- Activity
Return exactly the lines from the one containing "Given: Collapse the" through the last line of the records below, both included, and leave out any pictures.

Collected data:

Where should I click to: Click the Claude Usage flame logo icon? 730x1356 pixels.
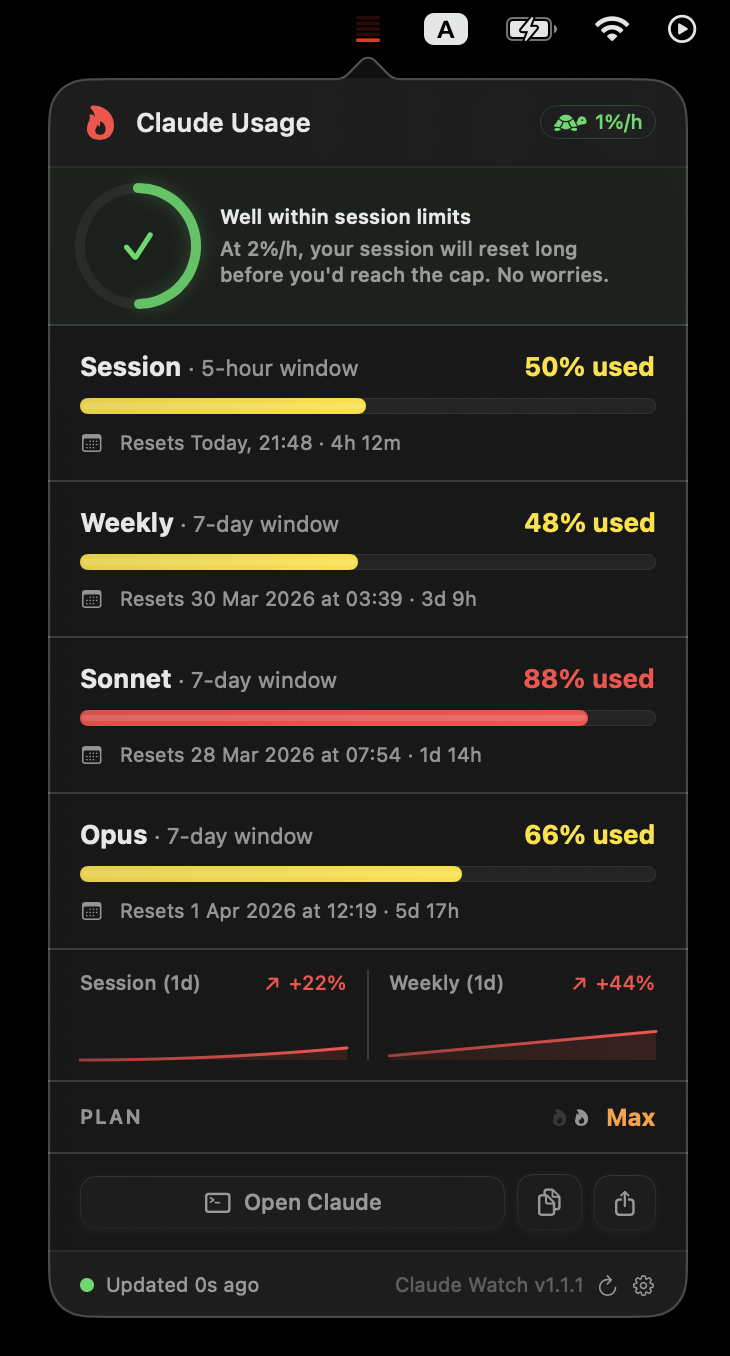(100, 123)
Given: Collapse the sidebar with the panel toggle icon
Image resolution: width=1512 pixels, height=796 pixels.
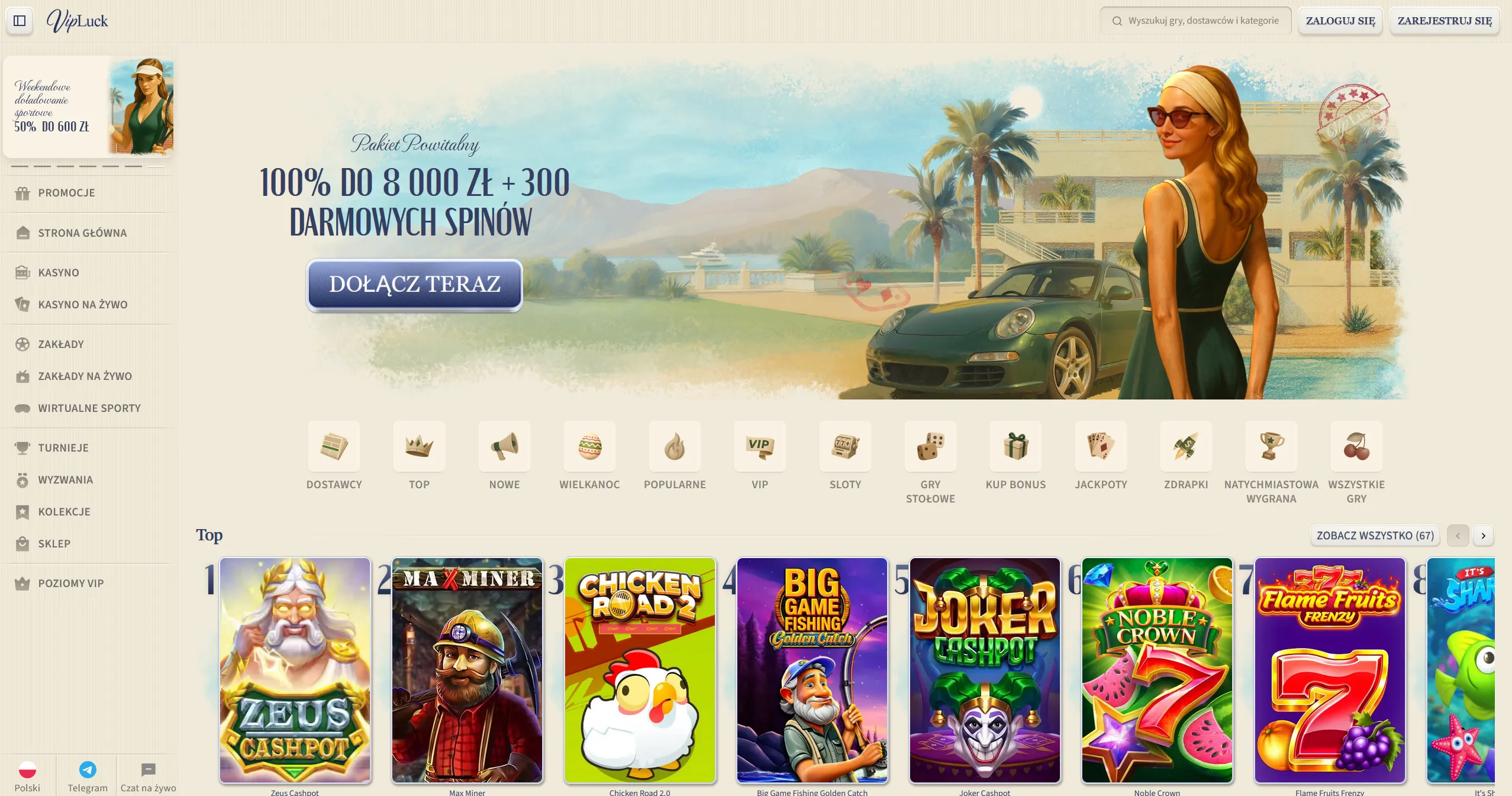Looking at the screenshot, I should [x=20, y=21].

- Solution for this exercise
Given: Collapse the sidebar with the panel toggle icon
Image resolution: width=1512 pixels, height=796 pixels.
Looking at the screenshot, I should [x=20, y=21].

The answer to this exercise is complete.